OK, that makes sense, and jives with the experiment I ran just now.

If I add a mode for “asleep” that would solve this problem - I simply change the mode to “asleep” (through SmartTiles or a by invoking a bedtime routine that changes the mode to “asleep”), and 5 minutes later the lamp turns off.

But then I need to figure out how to revert the mode back to what it was before I set it to “asleep”, as I have several modes (home, away, visitors). I don’t think the previous value of mode is available anywhere, is it?


#8

No, and as you point out, having multiple modes can make things really complicated if they start to overlap.

In your particular situation I’d seriously consider using a virtual switch. Makes everything a lot easier It just needs some additional one-time set up.

  1. create a virtual switch
  1. set up a smart lighting automation for the virtual switch so that it turns itself off after five minutes whenever it is turned on. You don’t have to put any restrictions on it.

Three) set up a smart lighting automation so that the real module turns on and off whenever the virtual switch turns on and off.

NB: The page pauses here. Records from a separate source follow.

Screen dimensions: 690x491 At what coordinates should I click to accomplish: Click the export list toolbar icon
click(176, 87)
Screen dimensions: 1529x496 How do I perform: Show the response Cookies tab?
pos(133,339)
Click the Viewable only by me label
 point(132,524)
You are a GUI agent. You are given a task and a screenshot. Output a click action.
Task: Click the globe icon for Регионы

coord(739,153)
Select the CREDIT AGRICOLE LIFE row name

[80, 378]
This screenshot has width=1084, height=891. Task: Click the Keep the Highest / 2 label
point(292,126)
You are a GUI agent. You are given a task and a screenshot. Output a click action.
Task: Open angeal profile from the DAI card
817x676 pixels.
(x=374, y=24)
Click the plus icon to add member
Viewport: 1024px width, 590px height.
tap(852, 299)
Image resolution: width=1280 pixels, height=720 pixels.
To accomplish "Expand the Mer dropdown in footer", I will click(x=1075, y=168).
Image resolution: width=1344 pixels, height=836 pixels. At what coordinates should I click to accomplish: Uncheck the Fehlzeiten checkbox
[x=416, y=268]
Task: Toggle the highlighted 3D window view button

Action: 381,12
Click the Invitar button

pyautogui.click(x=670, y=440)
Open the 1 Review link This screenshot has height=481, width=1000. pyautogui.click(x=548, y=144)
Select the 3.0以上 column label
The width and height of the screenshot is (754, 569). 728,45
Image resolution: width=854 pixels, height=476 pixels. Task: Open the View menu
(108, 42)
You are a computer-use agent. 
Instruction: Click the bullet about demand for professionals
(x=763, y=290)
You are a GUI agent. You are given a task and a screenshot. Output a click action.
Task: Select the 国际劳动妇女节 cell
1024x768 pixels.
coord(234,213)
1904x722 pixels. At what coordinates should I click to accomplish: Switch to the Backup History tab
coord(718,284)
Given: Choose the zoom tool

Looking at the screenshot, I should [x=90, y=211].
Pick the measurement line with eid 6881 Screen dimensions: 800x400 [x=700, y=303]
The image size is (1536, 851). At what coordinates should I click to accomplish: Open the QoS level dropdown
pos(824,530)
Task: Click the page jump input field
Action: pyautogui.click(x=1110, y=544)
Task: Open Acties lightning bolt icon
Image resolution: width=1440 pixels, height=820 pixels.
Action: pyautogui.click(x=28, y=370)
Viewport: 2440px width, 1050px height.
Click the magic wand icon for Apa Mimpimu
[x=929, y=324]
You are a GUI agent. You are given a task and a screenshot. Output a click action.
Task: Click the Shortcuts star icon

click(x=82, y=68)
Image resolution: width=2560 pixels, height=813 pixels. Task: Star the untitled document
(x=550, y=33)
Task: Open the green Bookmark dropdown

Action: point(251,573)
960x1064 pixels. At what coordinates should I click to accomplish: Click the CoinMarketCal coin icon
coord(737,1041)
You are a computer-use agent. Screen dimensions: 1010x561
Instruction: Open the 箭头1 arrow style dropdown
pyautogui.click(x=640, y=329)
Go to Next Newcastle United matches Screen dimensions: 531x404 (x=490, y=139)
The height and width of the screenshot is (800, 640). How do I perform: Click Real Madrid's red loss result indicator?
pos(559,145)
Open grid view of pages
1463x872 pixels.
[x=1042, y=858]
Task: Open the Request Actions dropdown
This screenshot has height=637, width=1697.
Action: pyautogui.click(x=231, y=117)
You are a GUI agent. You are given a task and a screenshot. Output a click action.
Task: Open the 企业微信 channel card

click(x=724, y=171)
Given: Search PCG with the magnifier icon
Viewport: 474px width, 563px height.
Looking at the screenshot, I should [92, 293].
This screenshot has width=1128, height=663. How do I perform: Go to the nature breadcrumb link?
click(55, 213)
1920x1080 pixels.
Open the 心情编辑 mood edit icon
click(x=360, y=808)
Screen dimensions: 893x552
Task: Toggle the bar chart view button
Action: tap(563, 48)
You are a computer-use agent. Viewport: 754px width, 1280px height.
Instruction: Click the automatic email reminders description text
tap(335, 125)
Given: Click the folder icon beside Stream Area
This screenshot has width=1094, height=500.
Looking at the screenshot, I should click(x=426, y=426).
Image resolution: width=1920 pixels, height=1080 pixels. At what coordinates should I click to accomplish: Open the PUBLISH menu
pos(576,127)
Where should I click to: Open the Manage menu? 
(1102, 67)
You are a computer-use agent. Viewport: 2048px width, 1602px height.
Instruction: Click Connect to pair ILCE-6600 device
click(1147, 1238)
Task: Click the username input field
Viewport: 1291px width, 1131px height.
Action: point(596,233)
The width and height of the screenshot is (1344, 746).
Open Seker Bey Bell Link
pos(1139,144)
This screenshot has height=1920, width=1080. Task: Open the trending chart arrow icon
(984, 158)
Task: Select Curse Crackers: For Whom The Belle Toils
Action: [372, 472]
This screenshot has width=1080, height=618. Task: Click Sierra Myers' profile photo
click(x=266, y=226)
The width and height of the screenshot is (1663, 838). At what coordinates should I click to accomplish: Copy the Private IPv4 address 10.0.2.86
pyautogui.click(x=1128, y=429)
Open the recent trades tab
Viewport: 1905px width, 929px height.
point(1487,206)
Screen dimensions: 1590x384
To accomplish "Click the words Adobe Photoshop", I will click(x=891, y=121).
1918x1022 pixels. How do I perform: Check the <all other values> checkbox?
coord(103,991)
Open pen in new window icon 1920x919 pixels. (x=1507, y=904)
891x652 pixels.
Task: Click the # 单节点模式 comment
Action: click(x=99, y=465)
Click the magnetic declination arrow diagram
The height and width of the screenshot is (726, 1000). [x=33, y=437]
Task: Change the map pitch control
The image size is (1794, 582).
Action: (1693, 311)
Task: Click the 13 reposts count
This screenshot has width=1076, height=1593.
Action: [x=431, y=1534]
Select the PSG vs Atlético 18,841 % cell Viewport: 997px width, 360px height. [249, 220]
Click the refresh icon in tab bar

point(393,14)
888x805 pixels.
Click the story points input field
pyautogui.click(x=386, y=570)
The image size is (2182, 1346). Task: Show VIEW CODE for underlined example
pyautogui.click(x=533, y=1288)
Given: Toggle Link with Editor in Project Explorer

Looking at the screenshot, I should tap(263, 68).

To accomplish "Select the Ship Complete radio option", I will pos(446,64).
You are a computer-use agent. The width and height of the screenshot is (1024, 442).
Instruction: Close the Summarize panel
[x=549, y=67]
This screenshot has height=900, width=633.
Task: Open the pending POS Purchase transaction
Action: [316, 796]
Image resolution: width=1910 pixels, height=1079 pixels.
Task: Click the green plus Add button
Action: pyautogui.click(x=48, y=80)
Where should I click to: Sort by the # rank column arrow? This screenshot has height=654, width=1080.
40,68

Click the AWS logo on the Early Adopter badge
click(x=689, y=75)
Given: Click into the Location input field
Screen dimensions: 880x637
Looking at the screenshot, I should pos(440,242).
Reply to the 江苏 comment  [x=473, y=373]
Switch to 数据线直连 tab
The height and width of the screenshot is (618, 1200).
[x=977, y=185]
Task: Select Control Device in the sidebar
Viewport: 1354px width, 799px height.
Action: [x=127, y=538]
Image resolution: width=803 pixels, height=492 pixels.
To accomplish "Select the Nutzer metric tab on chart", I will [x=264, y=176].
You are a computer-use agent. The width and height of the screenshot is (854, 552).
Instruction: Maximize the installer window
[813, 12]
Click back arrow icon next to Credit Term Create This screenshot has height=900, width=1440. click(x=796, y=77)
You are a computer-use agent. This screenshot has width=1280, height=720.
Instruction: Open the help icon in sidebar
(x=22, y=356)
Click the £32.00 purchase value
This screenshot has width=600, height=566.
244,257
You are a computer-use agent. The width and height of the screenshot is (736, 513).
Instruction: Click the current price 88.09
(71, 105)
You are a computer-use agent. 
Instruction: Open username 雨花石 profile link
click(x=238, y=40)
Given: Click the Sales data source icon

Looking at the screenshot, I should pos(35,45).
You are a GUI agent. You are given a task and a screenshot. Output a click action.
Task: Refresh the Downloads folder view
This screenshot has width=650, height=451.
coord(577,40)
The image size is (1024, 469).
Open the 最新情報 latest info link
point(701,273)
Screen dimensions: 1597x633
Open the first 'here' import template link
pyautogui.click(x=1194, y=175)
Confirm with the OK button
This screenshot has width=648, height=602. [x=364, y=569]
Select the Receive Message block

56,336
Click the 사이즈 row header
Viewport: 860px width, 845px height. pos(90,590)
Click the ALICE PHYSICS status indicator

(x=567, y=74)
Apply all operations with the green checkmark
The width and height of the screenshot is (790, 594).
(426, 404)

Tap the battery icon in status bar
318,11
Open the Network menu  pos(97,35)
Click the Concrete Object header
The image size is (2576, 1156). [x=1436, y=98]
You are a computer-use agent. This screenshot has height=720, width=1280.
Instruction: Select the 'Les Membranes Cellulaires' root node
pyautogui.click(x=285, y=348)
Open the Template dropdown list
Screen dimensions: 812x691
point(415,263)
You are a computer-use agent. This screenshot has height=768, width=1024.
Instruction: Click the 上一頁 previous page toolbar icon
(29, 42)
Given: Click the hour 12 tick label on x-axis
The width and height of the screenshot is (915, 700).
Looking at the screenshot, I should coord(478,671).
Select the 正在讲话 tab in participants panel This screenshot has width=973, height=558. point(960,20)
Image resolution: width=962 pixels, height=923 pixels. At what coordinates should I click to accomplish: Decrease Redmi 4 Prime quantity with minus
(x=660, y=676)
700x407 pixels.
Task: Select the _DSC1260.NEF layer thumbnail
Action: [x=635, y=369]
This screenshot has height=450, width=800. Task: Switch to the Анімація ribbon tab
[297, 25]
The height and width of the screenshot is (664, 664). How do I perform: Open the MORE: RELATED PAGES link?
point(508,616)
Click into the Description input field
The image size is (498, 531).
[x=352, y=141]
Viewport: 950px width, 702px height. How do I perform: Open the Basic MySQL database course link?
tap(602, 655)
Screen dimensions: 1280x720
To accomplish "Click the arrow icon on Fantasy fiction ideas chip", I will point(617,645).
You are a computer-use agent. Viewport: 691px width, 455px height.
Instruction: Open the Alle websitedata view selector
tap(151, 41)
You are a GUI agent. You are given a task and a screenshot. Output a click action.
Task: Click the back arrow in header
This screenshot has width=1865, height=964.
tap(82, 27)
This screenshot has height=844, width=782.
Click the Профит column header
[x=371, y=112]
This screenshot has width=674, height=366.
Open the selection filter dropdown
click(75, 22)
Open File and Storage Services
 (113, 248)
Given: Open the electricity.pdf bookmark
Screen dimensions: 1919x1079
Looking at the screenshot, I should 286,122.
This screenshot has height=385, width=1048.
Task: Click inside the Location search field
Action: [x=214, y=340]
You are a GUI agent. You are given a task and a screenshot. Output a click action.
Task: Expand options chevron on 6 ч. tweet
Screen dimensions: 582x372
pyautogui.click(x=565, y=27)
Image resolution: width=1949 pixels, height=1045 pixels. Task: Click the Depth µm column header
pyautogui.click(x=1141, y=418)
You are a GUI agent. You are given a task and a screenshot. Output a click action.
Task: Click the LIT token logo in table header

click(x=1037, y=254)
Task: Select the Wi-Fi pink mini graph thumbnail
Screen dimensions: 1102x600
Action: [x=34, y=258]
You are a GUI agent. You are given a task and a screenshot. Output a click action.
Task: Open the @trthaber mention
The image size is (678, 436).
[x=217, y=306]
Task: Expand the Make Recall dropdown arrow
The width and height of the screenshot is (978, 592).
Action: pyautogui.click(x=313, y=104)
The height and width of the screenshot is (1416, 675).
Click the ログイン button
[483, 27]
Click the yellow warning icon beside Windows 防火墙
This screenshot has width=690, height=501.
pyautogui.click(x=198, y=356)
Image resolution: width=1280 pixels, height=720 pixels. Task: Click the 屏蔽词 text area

Now whenever you want to have the module come on and turn itself off again after five minutes, don’t include the module in the logic – – just include the virtual switch. You can turn The virtual switch on with smart tiles or the official mobile app; you can turn the virtual switch on with a routine or another smart app. Just whenever you turn the virtual switch on, the real module will come on and then turn off again in five minutes when the virtual switch turns itself off. But you’re still free to use the real module with any other routine or smart app and it won’t turn itself off. :sunglasses:

So when you want the behavior of come on for five minutes and turn off again, reference the virtual switch.

When you just want regular on/off behavior reference the physical switch.


(Mike Thomas) #9

Thanks @JDRoberts, I will look in to that.

Mike


#10

The point is just that by using the power allowance with the virtual switch and leaving the physical module unrestricted, you’re able to use the physical module in both situations. When you want the power allowance to act as a timer, you reference the virtual switch. The rest of the time you reference the physical module.


(Scott) #11

This is pretty close to what I want to do, but not quite. I’d like to setup a Routine called something like ‘Go To Bed’ that will turn on a few Lights A, B, C (lighting the way to my bedroom), turn off Lights D, E, F (outside lights, or lights I’m no longer using when I go to bed), and then 5 minutes later Turn off Lights A, B, C (the ones I needed to get to the bedroom). If it has to change Modes to do this, it should automatically change the mode back to the prior mode after the 5 minutes. I only want to push the button once, when I am going to bed, don’t want to have to push another once I get to bed.
Thanks.

Scott


#12

This could all be done with virtual switches in daisychains, you wouldn’t have to do anything with modes, but honestly it would be pretty clunky. (Most people who aren’t engineers don’t think in daisy chains. :wink::blossom::blossom::blossom:)

So for you, I would just suggest going straight to Core. It will be able to do all of that and there will be people in the peer assistance thread who can help you get started.


(Mike Thomas) #13

Thanks for the help @JDRoberts, I have implemented the virtual switch.


(Paulo) #14

Trying to wrap my head around this problem. I need a kid’s bathroom light to go off 5 minutes after a door is opened. I have an open/close sensor on the door that I want to use as a trigger. I don’t want the lights to go on automatically when the door is closed because sometimes the door is closed when the kids are not in the bathroom. I also can’t just use the power allowance because if they turn on the light and are in the bathroom for more than 5 minutes I don’t want the light to turn off on them. Basically, if the door is open for longer than 5 minutes it needs to be turned off since they keep forgetting to turn them off. I was thinking of making a dummy virtual switch that does nothing (Is that even possible?) when it is turned on then I can set the light off after 5 minutes.